Copy the entries below word for word, from the line with "Image resolution: width=1512" to the line with "In order to click on 'News'", including both of those lines, and output nothing else.

##########

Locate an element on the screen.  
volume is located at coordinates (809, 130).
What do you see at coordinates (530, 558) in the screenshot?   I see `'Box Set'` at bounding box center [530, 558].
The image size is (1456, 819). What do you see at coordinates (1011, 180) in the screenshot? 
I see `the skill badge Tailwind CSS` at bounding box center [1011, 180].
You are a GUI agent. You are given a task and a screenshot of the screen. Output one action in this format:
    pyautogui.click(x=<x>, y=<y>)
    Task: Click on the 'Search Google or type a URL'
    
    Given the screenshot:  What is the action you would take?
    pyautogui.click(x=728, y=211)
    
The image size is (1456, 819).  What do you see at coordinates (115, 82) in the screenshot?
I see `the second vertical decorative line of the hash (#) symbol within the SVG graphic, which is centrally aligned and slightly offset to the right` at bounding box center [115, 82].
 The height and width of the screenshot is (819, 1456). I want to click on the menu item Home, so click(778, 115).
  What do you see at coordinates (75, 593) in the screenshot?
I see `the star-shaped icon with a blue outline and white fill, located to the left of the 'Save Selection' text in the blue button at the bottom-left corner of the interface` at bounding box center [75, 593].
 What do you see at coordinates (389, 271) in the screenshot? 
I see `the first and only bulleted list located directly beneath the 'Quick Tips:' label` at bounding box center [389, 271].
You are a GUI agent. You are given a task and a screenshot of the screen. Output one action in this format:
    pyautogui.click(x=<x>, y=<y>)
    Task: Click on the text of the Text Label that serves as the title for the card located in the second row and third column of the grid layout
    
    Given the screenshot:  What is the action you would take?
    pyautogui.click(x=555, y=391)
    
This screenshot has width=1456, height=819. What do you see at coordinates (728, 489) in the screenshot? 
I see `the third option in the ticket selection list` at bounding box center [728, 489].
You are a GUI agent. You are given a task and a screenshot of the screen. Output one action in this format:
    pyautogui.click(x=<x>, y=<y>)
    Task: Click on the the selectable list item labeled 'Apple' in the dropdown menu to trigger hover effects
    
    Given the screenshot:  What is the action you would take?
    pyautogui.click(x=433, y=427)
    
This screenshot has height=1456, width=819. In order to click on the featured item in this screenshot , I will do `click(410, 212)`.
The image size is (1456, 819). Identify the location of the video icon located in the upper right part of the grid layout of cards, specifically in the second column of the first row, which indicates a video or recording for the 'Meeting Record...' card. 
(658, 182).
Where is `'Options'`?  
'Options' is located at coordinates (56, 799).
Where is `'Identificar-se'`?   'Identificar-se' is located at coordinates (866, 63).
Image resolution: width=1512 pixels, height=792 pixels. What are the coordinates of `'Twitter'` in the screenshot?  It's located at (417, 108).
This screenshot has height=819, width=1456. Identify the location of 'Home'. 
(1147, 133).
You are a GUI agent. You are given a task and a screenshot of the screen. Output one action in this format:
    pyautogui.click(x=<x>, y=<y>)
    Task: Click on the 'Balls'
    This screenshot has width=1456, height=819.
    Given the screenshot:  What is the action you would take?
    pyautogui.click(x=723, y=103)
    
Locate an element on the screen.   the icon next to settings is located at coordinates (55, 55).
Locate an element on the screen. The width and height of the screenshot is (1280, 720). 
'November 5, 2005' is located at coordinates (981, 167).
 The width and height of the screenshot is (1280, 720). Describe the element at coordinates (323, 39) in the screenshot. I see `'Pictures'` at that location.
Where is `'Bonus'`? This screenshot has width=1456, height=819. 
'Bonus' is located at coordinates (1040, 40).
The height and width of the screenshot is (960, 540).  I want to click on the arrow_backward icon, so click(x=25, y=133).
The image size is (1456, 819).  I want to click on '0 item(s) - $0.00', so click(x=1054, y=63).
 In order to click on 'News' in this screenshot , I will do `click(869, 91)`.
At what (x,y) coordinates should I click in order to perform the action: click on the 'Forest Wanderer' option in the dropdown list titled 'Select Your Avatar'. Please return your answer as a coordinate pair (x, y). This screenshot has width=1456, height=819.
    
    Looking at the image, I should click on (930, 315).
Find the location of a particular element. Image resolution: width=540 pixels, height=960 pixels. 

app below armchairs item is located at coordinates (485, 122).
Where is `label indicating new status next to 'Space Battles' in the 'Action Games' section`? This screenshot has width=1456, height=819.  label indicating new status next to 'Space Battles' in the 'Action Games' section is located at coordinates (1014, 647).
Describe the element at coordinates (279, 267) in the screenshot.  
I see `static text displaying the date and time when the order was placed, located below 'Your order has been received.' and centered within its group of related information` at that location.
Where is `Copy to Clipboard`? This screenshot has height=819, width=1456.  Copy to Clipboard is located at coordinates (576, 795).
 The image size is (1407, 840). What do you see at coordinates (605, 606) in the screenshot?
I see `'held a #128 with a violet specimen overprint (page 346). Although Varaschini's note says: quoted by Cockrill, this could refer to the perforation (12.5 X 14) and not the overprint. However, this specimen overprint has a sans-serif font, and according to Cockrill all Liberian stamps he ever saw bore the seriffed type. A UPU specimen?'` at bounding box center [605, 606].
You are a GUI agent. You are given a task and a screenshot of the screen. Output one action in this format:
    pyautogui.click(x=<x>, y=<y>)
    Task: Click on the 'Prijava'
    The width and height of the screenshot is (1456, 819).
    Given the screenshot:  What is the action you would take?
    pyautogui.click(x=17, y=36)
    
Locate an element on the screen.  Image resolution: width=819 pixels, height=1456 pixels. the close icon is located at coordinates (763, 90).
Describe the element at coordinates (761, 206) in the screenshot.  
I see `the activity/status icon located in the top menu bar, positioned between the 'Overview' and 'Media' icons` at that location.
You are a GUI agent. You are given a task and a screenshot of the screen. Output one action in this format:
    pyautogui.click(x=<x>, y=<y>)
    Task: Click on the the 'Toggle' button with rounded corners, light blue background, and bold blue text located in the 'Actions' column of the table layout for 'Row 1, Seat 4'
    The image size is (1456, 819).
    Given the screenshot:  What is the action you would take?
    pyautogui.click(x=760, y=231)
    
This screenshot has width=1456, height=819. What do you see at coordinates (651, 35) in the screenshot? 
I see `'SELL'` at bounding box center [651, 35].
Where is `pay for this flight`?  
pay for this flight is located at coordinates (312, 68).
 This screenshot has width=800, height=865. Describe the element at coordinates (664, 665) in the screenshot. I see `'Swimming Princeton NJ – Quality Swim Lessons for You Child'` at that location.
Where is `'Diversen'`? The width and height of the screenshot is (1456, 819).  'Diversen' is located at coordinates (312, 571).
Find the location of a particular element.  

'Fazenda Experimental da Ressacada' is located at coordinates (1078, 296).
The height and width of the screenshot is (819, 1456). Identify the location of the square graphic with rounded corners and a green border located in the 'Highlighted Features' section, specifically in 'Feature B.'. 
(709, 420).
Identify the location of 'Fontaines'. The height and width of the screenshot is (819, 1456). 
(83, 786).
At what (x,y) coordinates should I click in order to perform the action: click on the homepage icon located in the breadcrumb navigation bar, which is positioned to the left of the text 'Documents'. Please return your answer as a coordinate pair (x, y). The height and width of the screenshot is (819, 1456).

##########

- Task output:
Image resolution: width=1512 pixels, height=792 pixels. What are the coordinates of `'Twitter'` in the screenshot?  It's located at (417, 108).
This screenshot has height=819, width=1456. Identify the location of 'Home'. 
(1147, 133).
You are a GUI agent. You are given a task and a screenshot of the screen. Output one action in this format:
    pyautogui.click(x=<x>, y=<y>)
    Task: Click on the 'Balls'
    This screenshot has width=1456, height=819.
    Given the screenshot:  What is the action you would take?
    pyautogui.click(x=723, y=103)
    
Locate an element on the screen.   the icon next to settings is located at coordinates (55, 55).
Locate an element on the screen. The width and height of the screenshot is (1280, 720). 
'November 5, 2005' is located at coordinates (981, 167).
 The width and height of the screenshot is (1280, 720). Describe the element at coordinates (323, 39) in the screenshot. I see `'Pictures'` at that location.
Where is `'Bonus'`? This screenshot has width=1456, height=819. 
'Bonus' is located at coordinates (1040, 40).
The height and width of the screenshot is (960, 540).  I want to click on the arrow_backward icon, so click(x=25, y=133).
The image size is (1456, 819).  I want to click on '0 item(s) - $0.00', so click(x=1054, y=63).
 In order to click on 'News' in this screenshot , I will do `click(869, 91)`.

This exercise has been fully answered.